The end-of-year exams were over, the grades posted, when Haida went home to Akita. “I should come back soon,” he told Tsukuru. “Winters in Akita are freezing cold, and two weeks home is about as much as I can stand,” he said. “Much easier to be in Tokyo. But I need to help get the snow off the roof, so I have to go there for a while.” But two weeks passed, then three, and Haida didn’t return to Tokyo. He never once got in touch.
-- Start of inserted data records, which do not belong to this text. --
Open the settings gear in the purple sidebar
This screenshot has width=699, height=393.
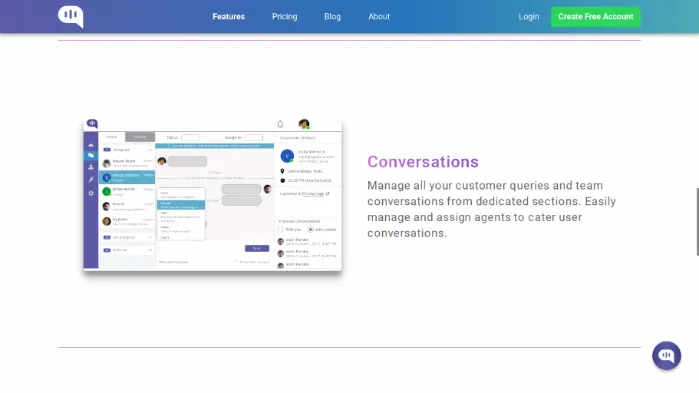(91, 193)
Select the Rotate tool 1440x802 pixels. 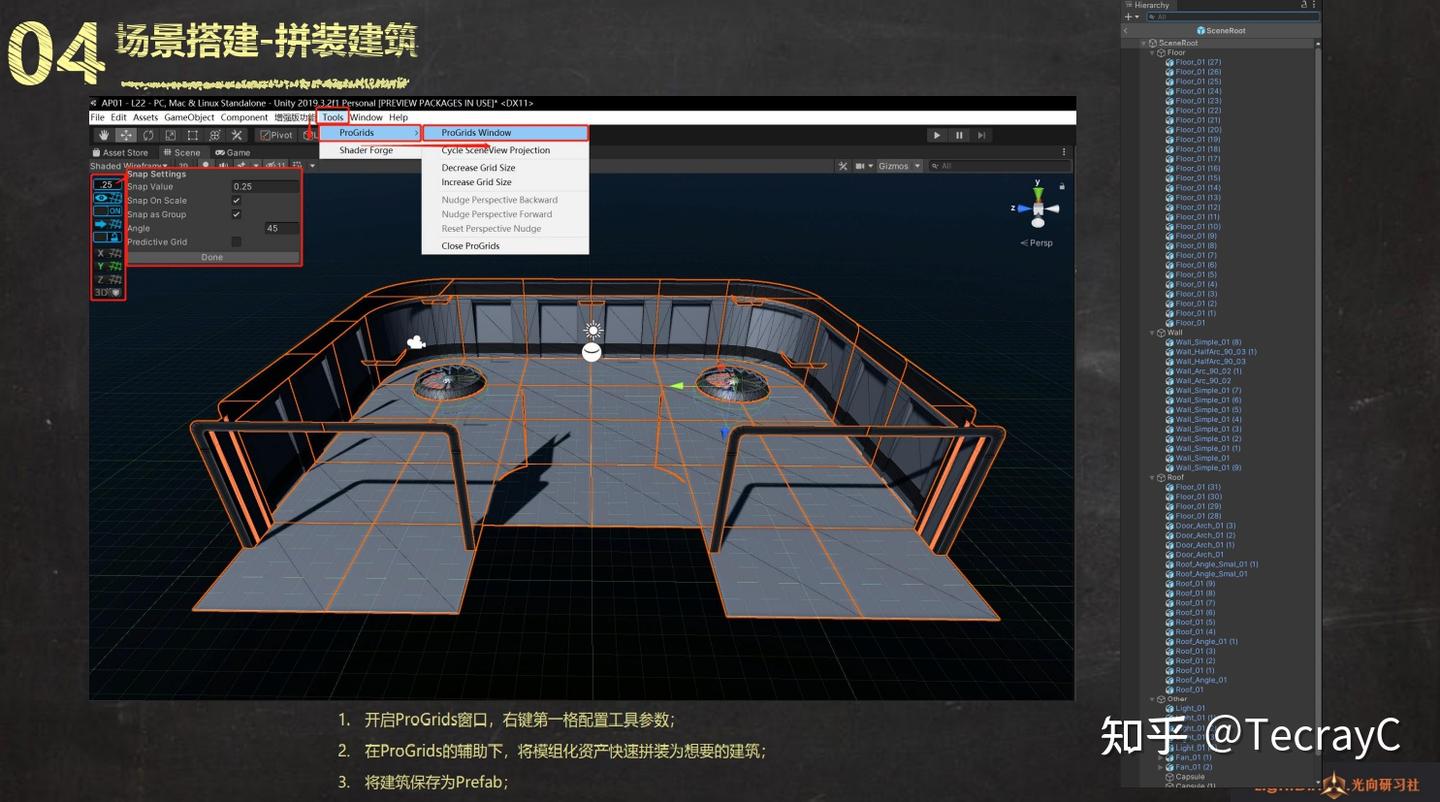tap(147, 135)
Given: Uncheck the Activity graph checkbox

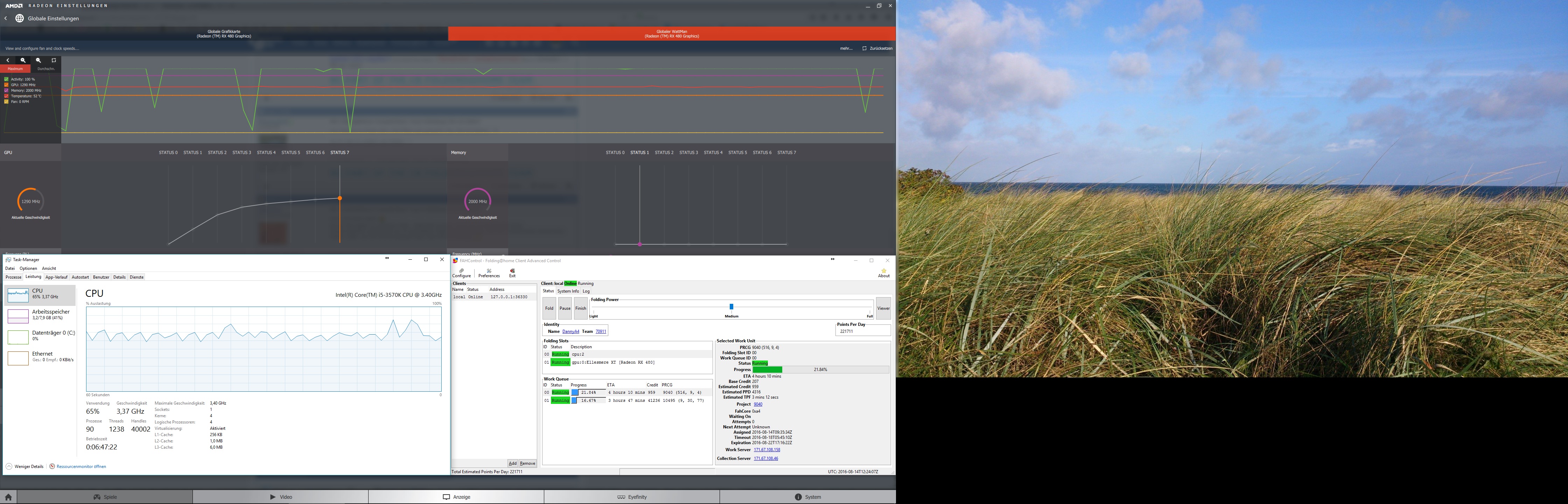Looking at the screenshot, I should tap(7, 79).
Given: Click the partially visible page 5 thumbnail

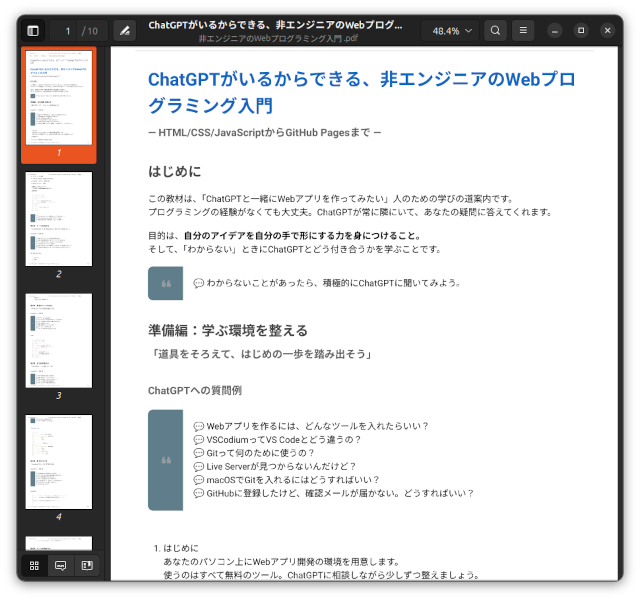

Tsukuru didn’t worry too much in the beginning. He figured Haida was having a better time at home than he’d thought he might. Or maybe they’d had more snow than usual. Tsukuru himself went to Nagoya for three days in the middle of March. He didn’t want to visit, but he couldn’t stay away forever. No snow needed to be shoveled off the family roof in Nagoya, of course, but his mother had called him incessantly, wondering why, if school was out, he didn’t want to come home. “I have an important project I need to finish during the break,” Tsukuru lied. “But you should still be able to come home for a couple of days at least,” his mother insisted. One of his older sisters called too, underscoring how much his mother missed him. “You really should come home,” she said, “even for a little while.” “Okay, I get it,” he said. “I will.”
Back in Nagoya, except for walking the dog in the park in the evening, he never went out. He was afraid of running into one of his four former friends, especially after he’d been having erotic dreams about Shiro and Kuro, essentially raping them in his imagination. He wasn’t brave enough to meet them in the flesh, even if those dreams were beyond his control and there was no way they could possibly know what he’d been dreaming. Still, he was afraid they’d take one look at his face and know exactly what went on in his dreams, and then denounce him for his filthy, selfish illusions.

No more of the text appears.